Starting at the line that contains "This screenshot has height=423, width=634.", write out each line exactly through the last one in the material below, and nothing more; omit all pictures.

Provided information:
[Start of section]

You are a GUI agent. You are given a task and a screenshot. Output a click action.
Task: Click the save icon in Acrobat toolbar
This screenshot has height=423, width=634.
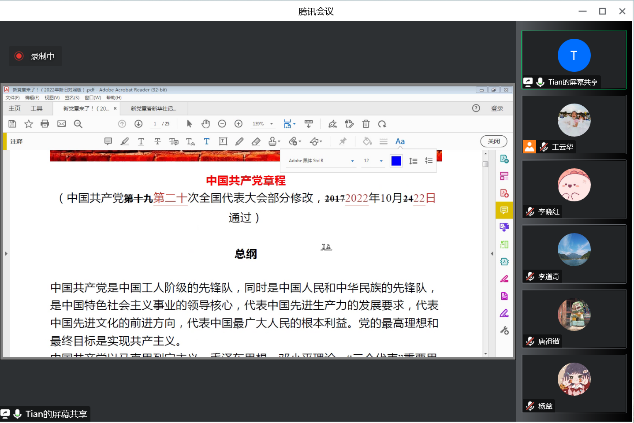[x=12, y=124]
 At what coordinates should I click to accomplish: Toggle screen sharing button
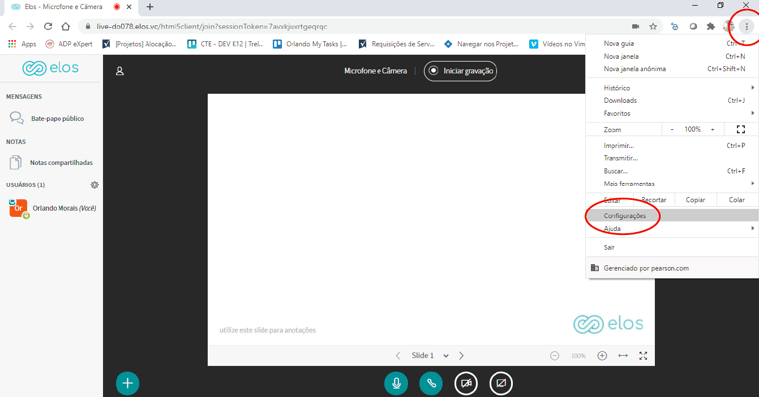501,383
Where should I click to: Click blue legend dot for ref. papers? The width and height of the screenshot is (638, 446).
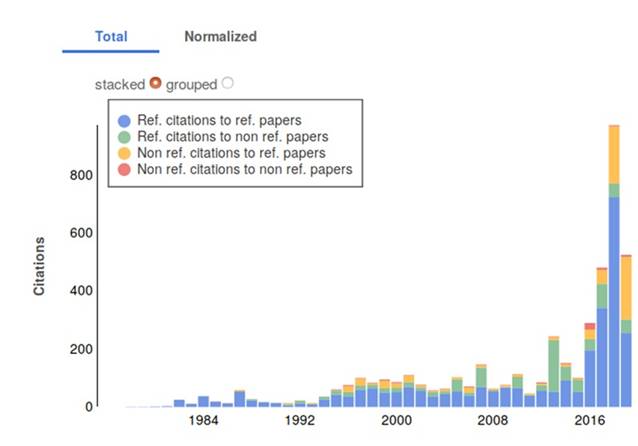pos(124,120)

[End of section]

Result of this exercise:
This screenshot has height=423, width=634.
[x=12, y=124]
 At what coordinates should I click to accomplish: Toggle screen sharing button
501,383
Where should I click to: Click blue legend dot for ref. papers? The width and height of the screenshot is (638, 446).
pos(124,120)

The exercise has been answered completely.